Les chercheurs d'Oxford exposent les pièges des méthodes statistiques utilisées dans les études précédentes et proposent une alternative « pour examiner de manière rigoureuse les preuves corrélationnelles des effets de la technologie numérique sur les adolescents. » Et surtout, ils utilisent trois ensembles de données sociales à grande échelle, avec au total plus de 350 000 adolescents, pour montrer de manière convaincante que, au niveau de la population, l’utilisation de la technologie a un effet presque négligeable sur le bien-être psychologique des adolescents. L'impact de l'utilisation des technologies numériques est mesuré à l’aide de tout un tas de questions portant sur les symptômes dépressifs, les idées suicidaires, le comportement social, les problèmes de relations entre pairs, etc.
À la fin, les chercheurs découvrent que l'utilisation des technologies numériques n'a presque aucun effet sur le bien-être des enfants. « L'association que nous trouvons entre l'utilisation de la technologie numérique et le bien-être chez les adolescents est négative, mais petite », disent-ils. L'utilisation de la technologie explique en effet « au plus 0,4 % la variation du bien-être. La prise en compte du contexte plus large des données suggère que ces effets sont trop faibles pour justifier un changement de politique », ont-ils conclu.
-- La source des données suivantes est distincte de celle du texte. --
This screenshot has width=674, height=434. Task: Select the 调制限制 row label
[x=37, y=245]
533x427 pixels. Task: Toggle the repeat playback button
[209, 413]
Pour mettre en évidence ce que représentent ces 0,4 %, les chercheurs d'Oxford expliquent que l’utilisation de la technologie numérique est aussi nocive que la consommation de pommes de terre, tandis que le port de lunettes a un effet négatif plus important sur la santé mentale des adolescents.
Non, donner un smartphone à un effet n'a pas le même effet que lui donner un gramme de cocaïne ! Les parents peuvent donc pousser un ouf de soulagement sur la base de la nouvelle étude. Elle montre en effet que la consommation de la marijuana et le harcèlement présentaient des associations négatives beaucoup plus importantes pour la santé mentale des adolescents (à 2,7 % et 4,3 % respectivement dans l'un des ensembles de données). Et certains comportements positifs, comme dormir suffisamment et prendre régulièrement le petit-déjeuner, étaient beaucoup plus étroitement associés au bien-être que l'utilisation de la technologie. Même en se basant des données qui ont permis à d'autres chercheurs de dire que l'utilisation des technologies est dangereux pour les enfants, nos chercheurs d'Oxford maintiennent leur conclusion : le temps passé devant un écran ne nuit pas du tout aux enfants. Ce qui indique qu'il y avait un problème de rigueur d'analyse dans les études précédentes.
Cela dit, les chercheurs n'encouragent pas les parents à donner immédiatement des smartphones à leurs enfants. L'étude montre que, dans l'ensemble de la population, les écrans n'ont pas vraiment d'impact sur la santé mentale des enfants. Cela ne veut pas dire qu'un adolescent ne risque pas d'avoir un problème d'addiction aux écrans. Il est donc toujours important de contrôler leur usage des technologies numériques.